Print out the full listing exactly as it reads.

Extracted information:
--

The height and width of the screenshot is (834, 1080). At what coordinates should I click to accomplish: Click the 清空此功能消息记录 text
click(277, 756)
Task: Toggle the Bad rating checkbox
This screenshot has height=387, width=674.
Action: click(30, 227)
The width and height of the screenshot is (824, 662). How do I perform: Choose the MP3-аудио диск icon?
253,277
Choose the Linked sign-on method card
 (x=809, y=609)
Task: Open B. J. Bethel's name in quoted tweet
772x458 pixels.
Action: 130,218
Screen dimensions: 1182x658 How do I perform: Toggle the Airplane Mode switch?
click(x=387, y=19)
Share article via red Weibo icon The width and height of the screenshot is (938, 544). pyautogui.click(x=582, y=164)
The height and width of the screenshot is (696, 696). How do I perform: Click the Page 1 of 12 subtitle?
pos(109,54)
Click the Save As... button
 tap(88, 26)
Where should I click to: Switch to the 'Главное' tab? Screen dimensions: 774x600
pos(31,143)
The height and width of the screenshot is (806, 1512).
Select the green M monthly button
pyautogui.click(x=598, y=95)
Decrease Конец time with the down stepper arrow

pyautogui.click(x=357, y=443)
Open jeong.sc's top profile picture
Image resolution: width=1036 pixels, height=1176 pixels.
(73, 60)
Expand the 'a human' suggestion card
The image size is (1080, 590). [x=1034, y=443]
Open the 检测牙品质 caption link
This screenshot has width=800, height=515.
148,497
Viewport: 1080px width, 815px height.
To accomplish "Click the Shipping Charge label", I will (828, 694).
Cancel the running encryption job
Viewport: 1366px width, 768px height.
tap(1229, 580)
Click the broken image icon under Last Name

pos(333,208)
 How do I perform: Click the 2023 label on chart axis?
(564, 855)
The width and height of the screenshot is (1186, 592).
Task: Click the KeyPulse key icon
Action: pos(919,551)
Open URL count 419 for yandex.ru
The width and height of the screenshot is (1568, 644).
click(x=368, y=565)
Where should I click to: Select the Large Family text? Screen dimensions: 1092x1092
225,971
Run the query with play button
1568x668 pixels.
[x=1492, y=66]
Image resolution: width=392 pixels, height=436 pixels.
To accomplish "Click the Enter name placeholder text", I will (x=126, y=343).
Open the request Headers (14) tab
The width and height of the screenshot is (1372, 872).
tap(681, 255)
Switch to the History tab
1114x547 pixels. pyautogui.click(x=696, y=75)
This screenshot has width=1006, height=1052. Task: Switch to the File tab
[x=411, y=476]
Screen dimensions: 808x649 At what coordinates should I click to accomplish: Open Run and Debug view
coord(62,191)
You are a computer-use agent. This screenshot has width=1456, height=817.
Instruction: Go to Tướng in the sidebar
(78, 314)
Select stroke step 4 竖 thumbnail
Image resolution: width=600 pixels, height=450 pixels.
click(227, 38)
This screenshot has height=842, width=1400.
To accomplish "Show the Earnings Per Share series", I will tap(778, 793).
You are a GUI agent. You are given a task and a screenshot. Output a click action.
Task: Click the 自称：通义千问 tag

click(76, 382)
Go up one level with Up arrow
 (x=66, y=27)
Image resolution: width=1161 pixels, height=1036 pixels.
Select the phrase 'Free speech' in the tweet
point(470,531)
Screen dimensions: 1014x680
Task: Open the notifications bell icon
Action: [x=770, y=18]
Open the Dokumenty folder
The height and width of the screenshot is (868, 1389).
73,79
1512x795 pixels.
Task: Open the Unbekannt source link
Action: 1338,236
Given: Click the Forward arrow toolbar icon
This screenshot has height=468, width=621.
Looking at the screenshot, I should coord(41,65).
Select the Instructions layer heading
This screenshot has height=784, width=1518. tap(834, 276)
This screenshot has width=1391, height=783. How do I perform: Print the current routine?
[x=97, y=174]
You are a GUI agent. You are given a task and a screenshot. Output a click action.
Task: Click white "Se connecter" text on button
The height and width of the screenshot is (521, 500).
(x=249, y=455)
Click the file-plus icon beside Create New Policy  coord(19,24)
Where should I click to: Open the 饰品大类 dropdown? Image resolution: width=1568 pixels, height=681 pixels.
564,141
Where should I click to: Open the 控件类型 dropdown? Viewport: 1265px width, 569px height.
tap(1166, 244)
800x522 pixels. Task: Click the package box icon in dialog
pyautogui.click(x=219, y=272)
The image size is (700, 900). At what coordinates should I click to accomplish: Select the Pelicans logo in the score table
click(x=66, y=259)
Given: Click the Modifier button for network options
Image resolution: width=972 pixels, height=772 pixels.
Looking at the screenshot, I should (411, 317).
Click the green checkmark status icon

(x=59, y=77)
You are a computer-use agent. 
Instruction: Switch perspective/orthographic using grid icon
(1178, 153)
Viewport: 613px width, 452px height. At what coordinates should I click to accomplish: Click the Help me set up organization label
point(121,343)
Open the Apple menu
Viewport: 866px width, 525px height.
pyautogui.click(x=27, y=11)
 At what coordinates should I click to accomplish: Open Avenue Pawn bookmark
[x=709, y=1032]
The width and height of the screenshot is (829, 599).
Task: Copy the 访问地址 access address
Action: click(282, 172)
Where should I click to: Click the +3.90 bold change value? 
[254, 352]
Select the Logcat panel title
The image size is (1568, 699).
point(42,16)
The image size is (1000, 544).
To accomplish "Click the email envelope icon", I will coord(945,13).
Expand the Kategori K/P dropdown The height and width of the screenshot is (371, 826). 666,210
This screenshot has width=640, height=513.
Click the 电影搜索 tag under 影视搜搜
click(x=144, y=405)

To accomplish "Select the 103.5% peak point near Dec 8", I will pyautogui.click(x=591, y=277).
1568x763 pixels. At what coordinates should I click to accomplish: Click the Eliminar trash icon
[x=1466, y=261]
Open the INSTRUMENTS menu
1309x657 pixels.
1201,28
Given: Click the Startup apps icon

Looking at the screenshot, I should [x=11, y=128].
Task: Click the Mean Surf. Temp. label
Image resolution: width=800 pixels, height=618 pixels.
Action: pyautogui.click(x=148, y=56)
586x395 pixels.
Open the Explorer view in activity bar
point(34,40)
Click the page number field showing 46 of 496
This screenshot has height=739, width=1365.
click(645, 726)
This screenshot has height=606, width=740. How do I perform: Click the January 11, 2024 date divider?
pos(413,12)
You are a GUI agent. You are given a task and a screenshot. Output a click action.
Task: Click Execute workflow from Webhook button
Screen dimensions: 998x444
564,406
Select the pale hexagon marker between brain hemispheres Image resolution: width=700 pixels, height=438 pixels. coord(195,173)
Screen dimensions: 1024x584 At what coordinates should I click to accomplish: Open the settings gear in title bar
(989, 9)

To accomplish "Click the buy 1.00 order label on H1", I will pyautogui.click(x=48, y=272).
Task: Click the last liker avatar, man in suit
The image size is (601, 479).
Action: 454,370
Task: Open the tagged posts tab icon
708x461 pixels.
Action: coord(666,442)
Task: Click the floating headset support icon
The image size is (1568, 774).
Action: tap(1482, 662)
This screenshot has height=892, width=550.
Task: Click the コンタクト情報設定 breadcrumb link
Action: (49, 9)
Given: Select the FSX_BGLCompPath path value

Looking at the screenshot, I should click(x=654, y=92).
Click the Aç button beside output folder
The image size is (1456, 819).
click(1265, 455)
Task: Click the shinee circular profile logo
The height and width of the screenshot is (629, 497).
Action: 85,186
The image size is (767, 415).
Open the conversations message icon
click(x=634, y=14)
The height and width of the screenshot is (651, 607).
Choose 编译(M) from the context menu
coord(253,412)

--

Answer section:
The height and width of the screenshot is (834, 1080). At what coordinates should I click to accomplish: Click the 清空此功能消息记录 text
click(277, 756)
Task: Toggle the Bad rating checkbox
This screenshot has height=387, width=674.
Action: click(30, 227)
The width and height of the screenshot is (824, 662). How do I perform: Choose the MP3-аудио диск icon?
253,277
Choose the Linked sign-on method card
 (x=809, y=609)
Task: Open B. J. Bethel's name in quoted tweet
772x458 pixels.
Action: 130,218
Screen dimensions: 1182x658 How do I perform: Toggle the Airplane Mode switch?
click(x=387, y=19)
Share article via red Weibo icon The width and height of the screenshot is (938, 544). pyautogui.click(x=582, y=164)
The height and width of the screenshot is (696, 696). How do I perform: Click the Page 1 of 12 subtitle?
pos(109,54)
Click the Save As... button
 tap(88, 26)
Where should I click to: Switch to the 'Главное' tab? Screen dimensions: 774x600
pos(31,143)
The height and width of the screenshot is (806, 1512).
Select the green M monthly button
pyautogui.click(x=598, y=95)
Decrease Конец time with the down stepper arrow

pyautogui.click(x=357, y=443)
Open jeong.sc's top profile picture
Image resolution: width=1036 pixels, height=1176 pixels.
(73, 60)
Expand the 'a human' suggestion card
The image size is (1080, 590). [x=1034, y=443]
Open the 检测牙品质 caption link
This screenshot has width=800, height=515.
148,497
Viewport: 1080px width, 815px height.
To accomplish "Click the Shipping Charge label", I will (828, 694).
Cancel the running encryption job
Viewport: 1366px width, 768px height.
tap(1229, 580)
Click the broken image icon under Last Name

pos(333,208)
 How do I perform: Click the 2023 label on chart axis?
(564, 855)
The width and height of the screenshot is (1186, 592).
Task: Click the KeyPulse key icon
Action: pos(919,551)
Open URL count 419 for yandex.ru
The width and height of the screenshot is (1568, 644).
click(x=368, y=565)
Where should I click to: Select the Large Family text? Screen dimensions: 1092x1092
225,971
Run the query with play button
1568x668 pixels.
[x=1492, y=66]
Image resolution: width=392 pixels, height=436 pixels.
To accomplish "Click the Enter name placeholder text", I will (x=126, y=343).
Open the request Headers (14) tab
The width and height of the screenshot is (1372, 872).
tap(681, 255)
Switch to the History tab
1114x547 pixels. pyautogui.click(x=696, y=75)
This screenshot has width=1006, height=1052. Task: Switch to the File tab
[x=411, y=476]
Screen dimensions: 808x649 At what coordinates should I click to accomplish: Open Run and Debug view
coord(62,191)
You are a computer-use agent. This screenshot has width=1456, height=817.
Instruction: Go to Tướng in the sidebar
(78, 314)
Select stroke step 4 竖 thumbnail
Image resolution: width=600 pixels, height=450 pixels.
click(227, 38)
This screenshot has height=842, width=1400.
To accomplish "Show the Earnings Per Share series", I will tap(778, 793).
You are a GUI agent. You are given a task and a screenshot. Output a click action.
Task: Click the 自称：通义千问 tag

click(76, 382)
Go up one level with Up arrow
 (x=66, y=27)
Image resolution: width=1161 pixels, height=1036 pixels.
Select the phrase 'Free speech' in the tweet
point(470,531)
Screen dimensions: 1014x680
Task: Open the notifications bell icon
Action: [x=770, y=18]
Open the Dokumenty folder
The height and width of the screenshot is (868, 1389).
73,79
1512x795 pixels.
Task: Open the Unbekannt source link
Action: 1338,236
Given: Click the Forward arrow toolbar icon
This screenshot has height=468, width=621.
Looking at the screenshot, I should coord(41,65).
Select the Instructions layer heading
This screenshot has height=784, width=1518. tap(834, 276)
This screenshot has width=1391, height=783. How do I perform: Print the current routine?
[x=97, y=174]
You are a GUI agent. You are given a task and a screenshot. Output a click action.
Task: Click white "Se connecter" text on button
The height and width of the screenshot is (521, 500).
(x=249, y=455)
Click the file-plus icon beside Create New Policy  coord(19,24)
Where should I click to: Open the 饰品大类 dropdown? Image resolution: width=1568 pixels, height=681 pixels.
564,141
Where should I click to: Open the 控件类型 dropdown? Viewport: 1265px width, 569px height.
tap(1166, 244)
800x522 pixels. Task: Click the package box icon in dialog
pyautogui.click(x=219, y=272)
The image size is (700, 900). At what coordinates should I click to accomplish: Select the Pelicans logo in the score table
click(x=66, y=259)
Given: Click the Modifier button for network options
Image resolution: width=972 pixels, height=772 pixels.
Looking at the screenshot, I should (411, 317).
Click the green checkmark status icon

(x=59, y=77)
You are a computer-use agent. 
Instruction: Switch perspective/orthographic using grid icon
(1178, 153)
Viewport: 613px width, 452px height. At what coordinates should I click to accomplish: Click the Help me set up organization label
point(121,343)
Open the Apple menu
Viewport: 866px width, 525px height.
pyautogui.click(x=27, y=11)
 At what coordinates should I click to accomplish: Open Avenue Pawn bookmark
[x=709, y=1032]
The width and height of the screenshot is (829, 599).
Task: Copy the 访问地址 access address
Action: click(282, 172)
Where should I click to: Click the +3.90 bold change value? 
[254, 352]
Select the Logcat panel title
The image size is (1568, 699).
point(42,16)
The image size is (1000, 544).
To accomplish "Click the email envelope icon", I will coord(945,13).
Expand the Kategori K/P dropdown The height and width of the screenshot is (371, 826). 666,210
This screenshot has width=640, height=513.
Click the 电影搜索 tag under 影视搜搜
click(x=144, y=405)

To accomplish "Select the 103.5% peak point near Dec 8", I will pyautogui.click(x=591, y=277).
1568x763 pixels. At what coordinates should I click to accomplish: Click the Eliminar trash icon
[x=1466, y=261]
Open the INSTRUMENTS menu
1309x657 pixels.
1201,28
Given: Click the Startup apps icon

Looking at the screenshot, I should [x=11, y=128].
Task: Click the Mean Surf. Temp. label
Image resolution: width=800 pixels, height=618 pixels.
Action: pyautogui.click(x=148, y=56)
586x395 pixels.
Open the Explorer view in activity bar
point(34,40)
Click the page number field showing 46 of 496
This screenshot has height=739, width=1365.
click(645, 726)
This screenshot has height=606, width=740. How do I perform: Click the January 11, 2024 date divider?
pos(413,12)
You are a GUI agent. You are given a task and a screenshot. Output a click action.
Task: Click Execute workflow from Webhook button
Screen dimensions: 998x444
564,406
Select the pale hexagon marker between brain hemispheres Image resolution: width=700 pixels, height=438 pixels. coord(195,173)
Screen dimensions: 1024x584 At what coordinates should I click to accomplish: Open the settings gear in title bar
(989, 9)

To accomplish "Click the buy 1.00 order label on H1", I will pyautogui.click(x=48, y=272).
Task: Click the last liker avatar, man in suit
The image size is (601, 479).
Action: 454,370
Task: Open the tagged posts tab icon
708x461 pixels.
Action: coord(666,442)
Task: Click the floating headset support icon
The image size is (1568, 774).
Action: tap(1482, 662)
This screenshot has height=892, width=550.
Task: Click the コンタクト情報設定 breadcrumb link
Action: (49, 9)
Given: Select the FSX_BGLCompPath path value

Looking at the screenshot, I should click(x=654, y=92).
Click the Aç button beside output folder
The image size is (1456, 819).
click(1265, 455)
Task: Click the shinee circular profile logo
The height and width of the screenshot is (629, 497).
Action: 85,186
The image size is (767, 415).
Open the conversations message icon
click(x=634, y=14)
The height and width of the screenshot is (651, 607).
Choose 编译(M) from the context menu
coord(253,412)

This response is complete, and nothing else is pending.